■ ABOUT THIS TASK
Line count for "pixels": state how many lines of the listing below contain it, without anything else.
======== DATA EXTRACTS
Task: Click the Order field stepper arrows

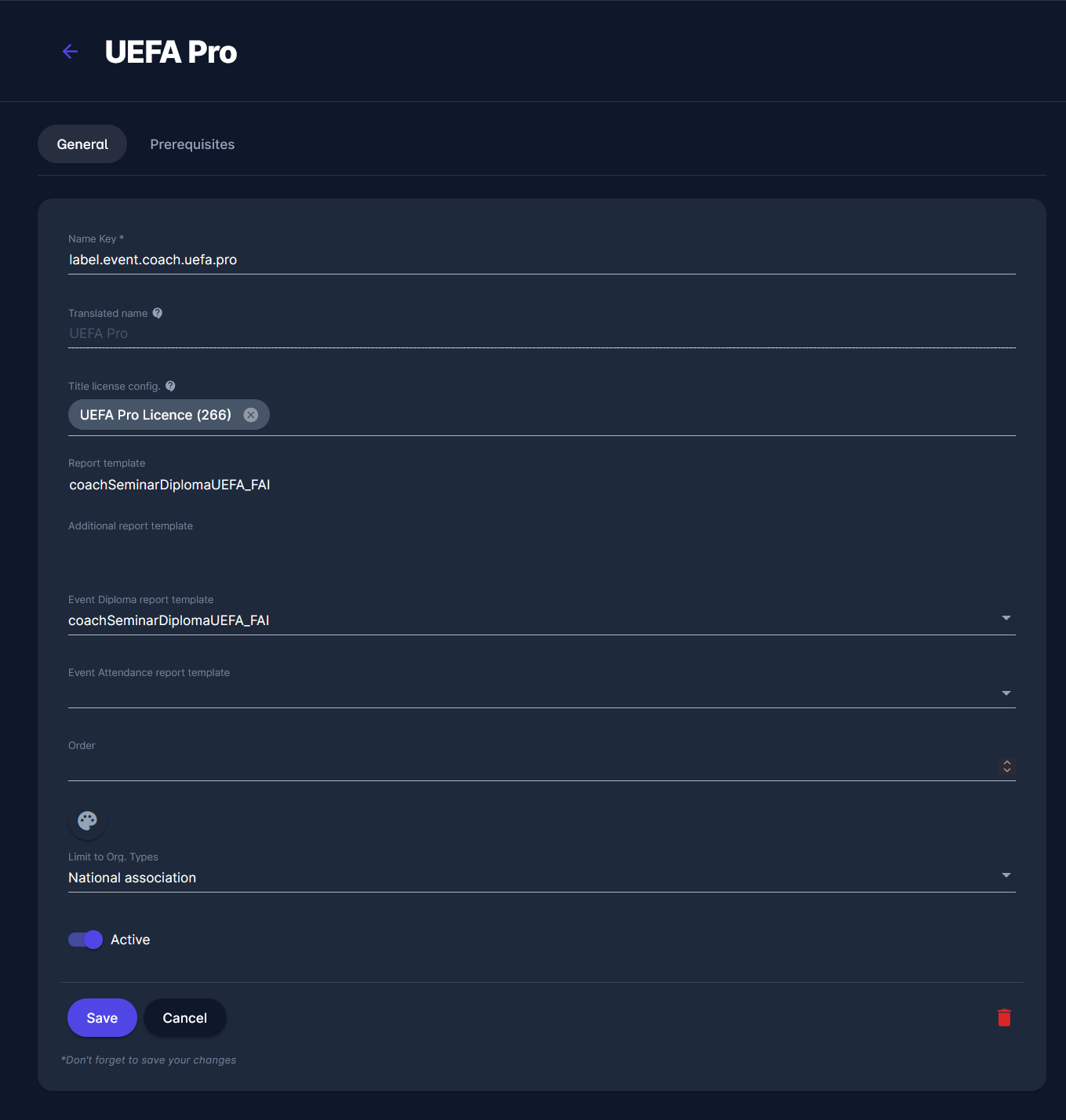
================
======== DATA EXTRACTS
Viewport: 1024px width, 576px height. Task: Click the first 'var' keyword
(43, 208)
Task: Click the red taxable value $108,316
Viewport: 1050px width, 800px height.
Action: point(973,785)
================
======== DATA EXTRACTS
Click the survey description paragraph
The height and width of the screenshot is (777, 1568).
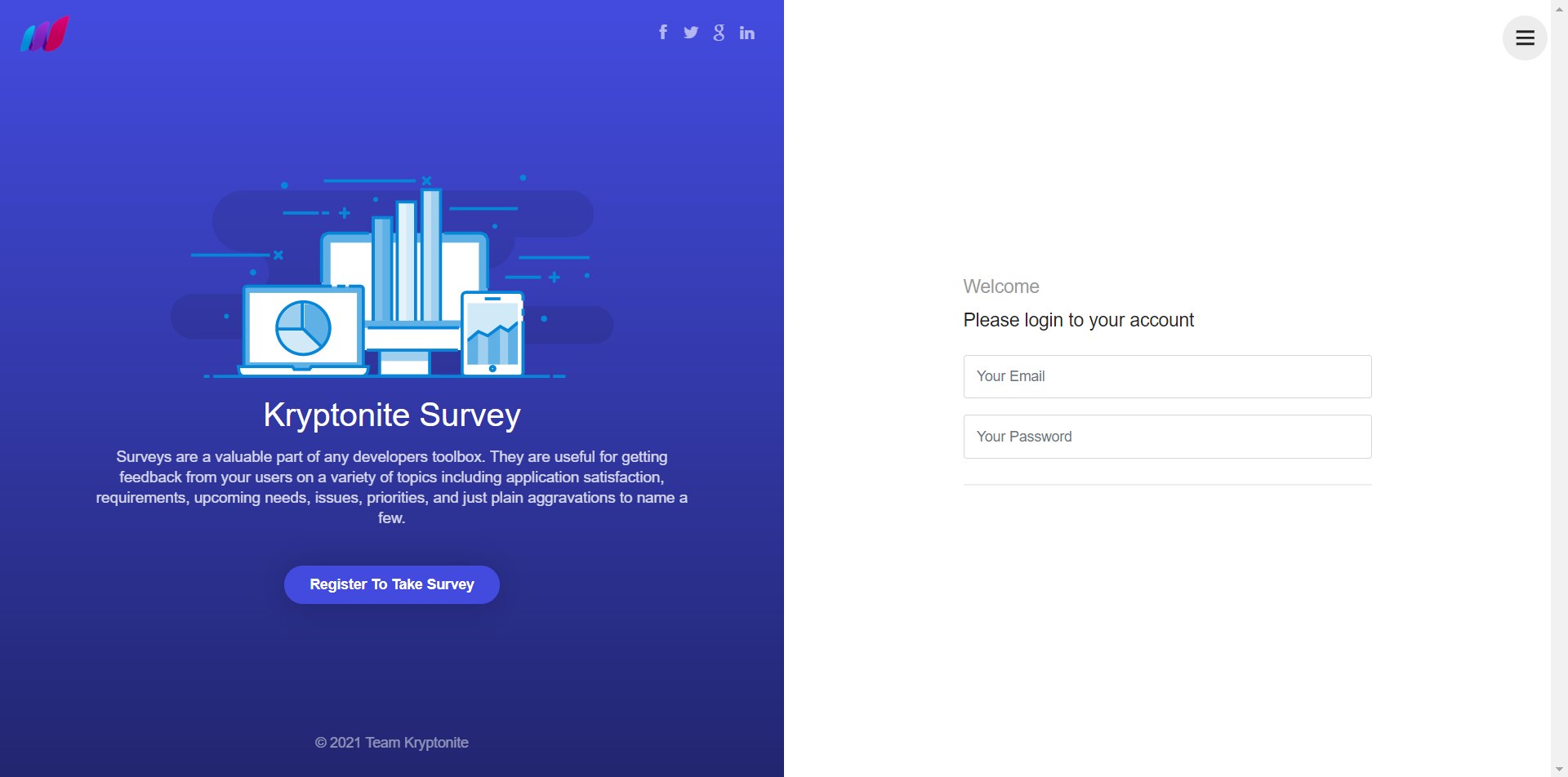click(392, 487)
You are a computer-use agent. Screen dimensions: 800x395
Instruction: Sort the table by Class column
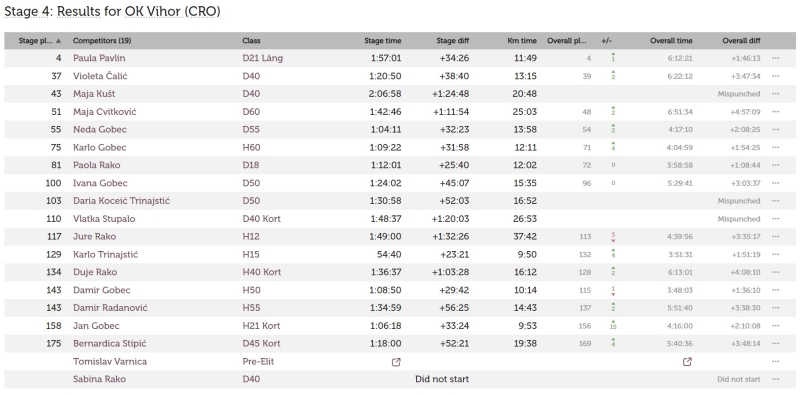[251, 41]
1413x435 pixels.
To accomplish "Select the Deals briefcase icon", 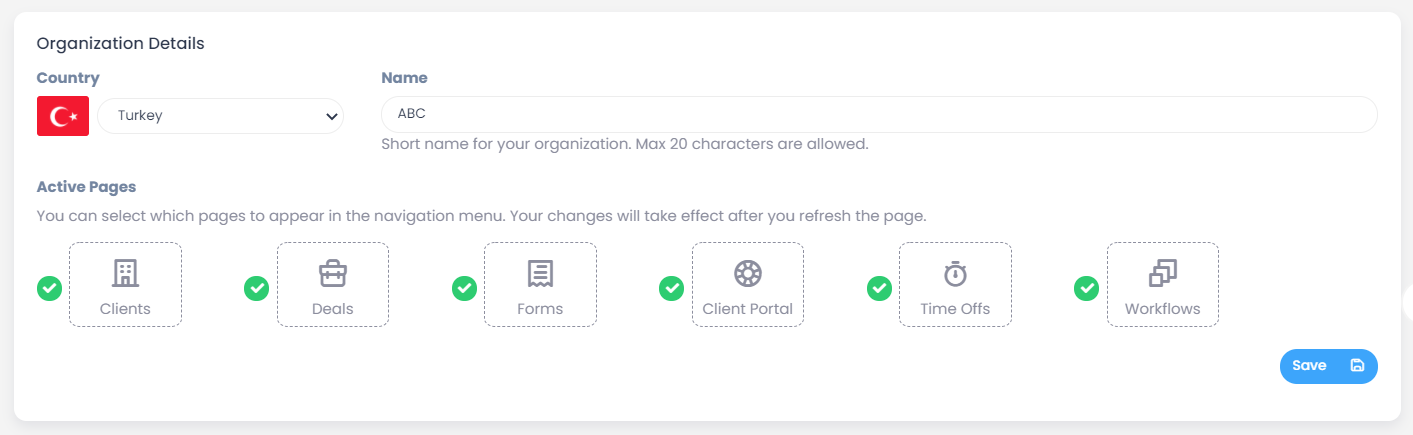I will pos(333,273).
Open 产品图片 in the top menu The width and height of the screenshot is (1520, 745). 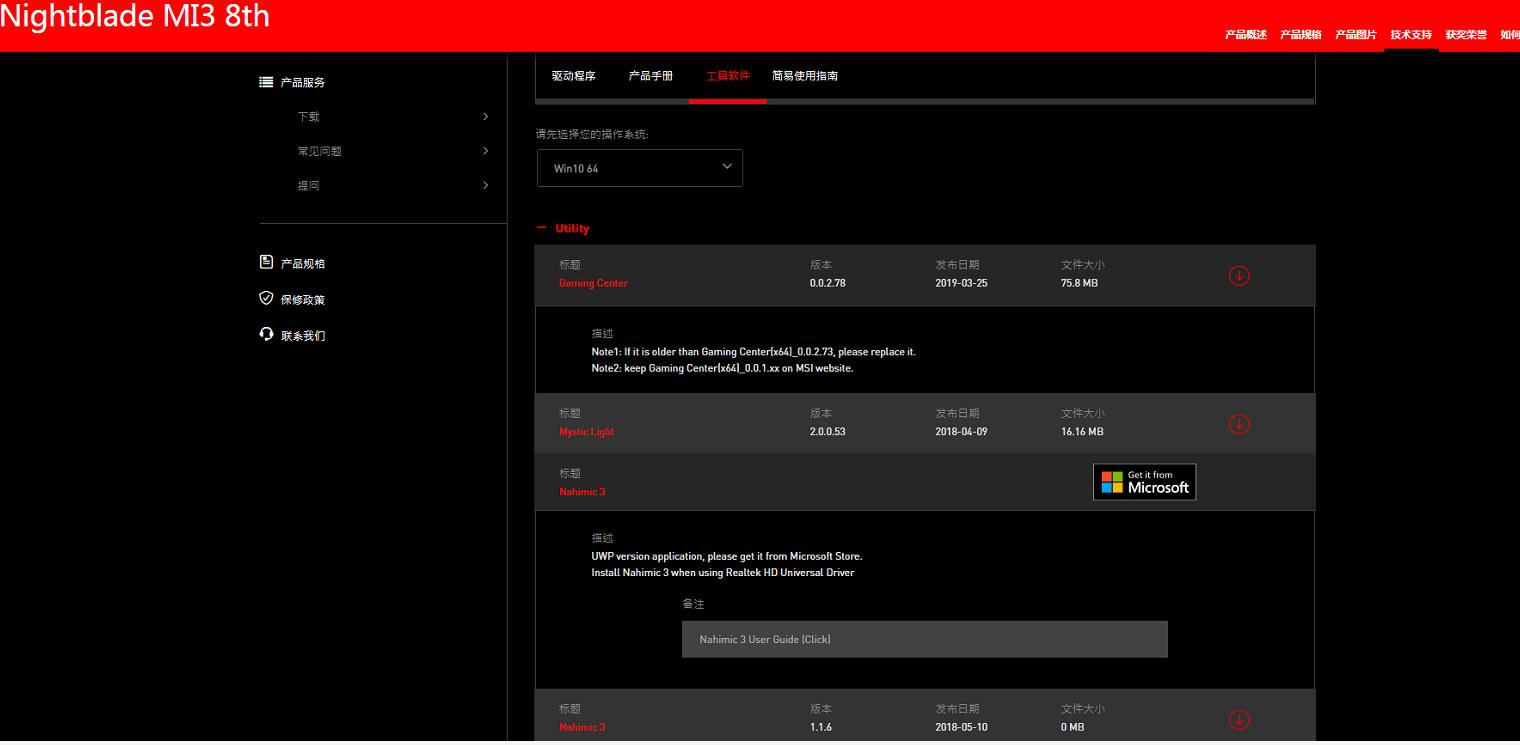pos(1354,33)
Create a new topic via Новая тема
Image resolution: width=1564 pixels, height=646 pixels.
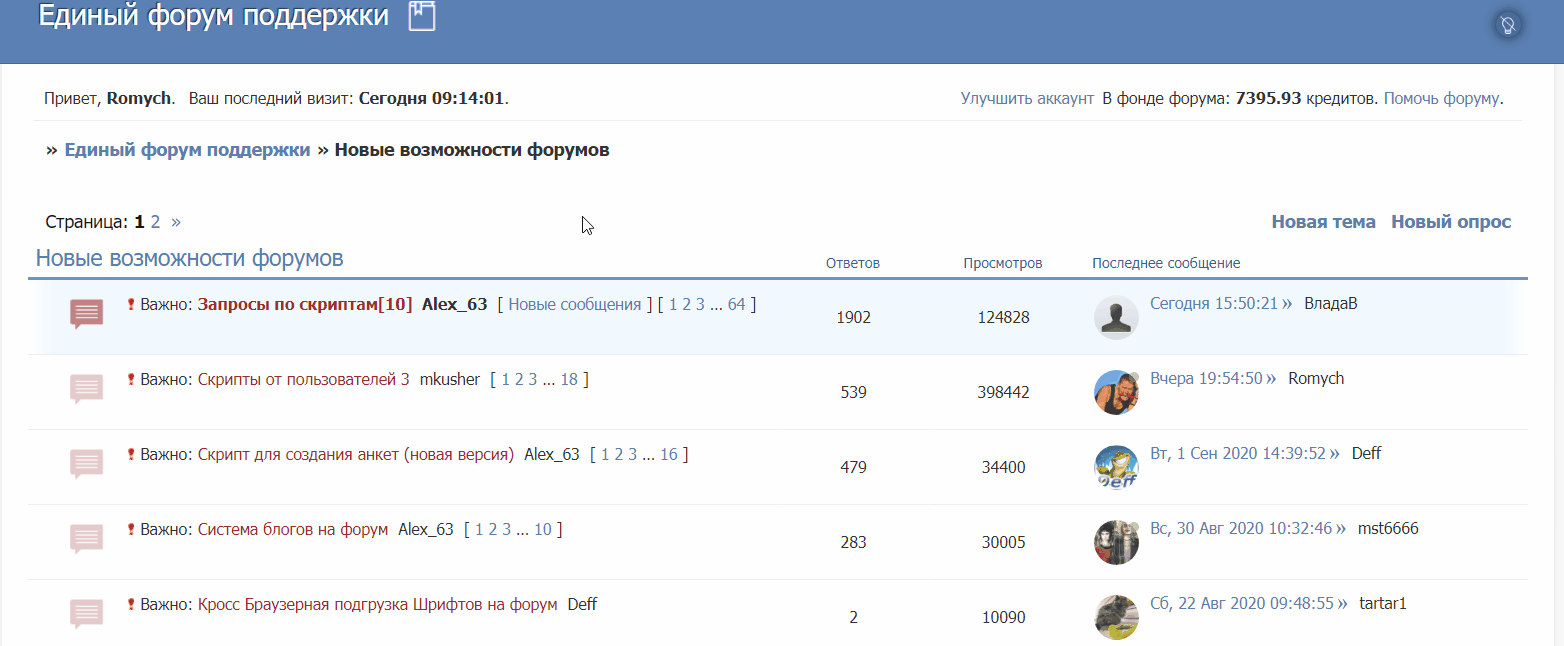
================
■ RESULT BELOW
2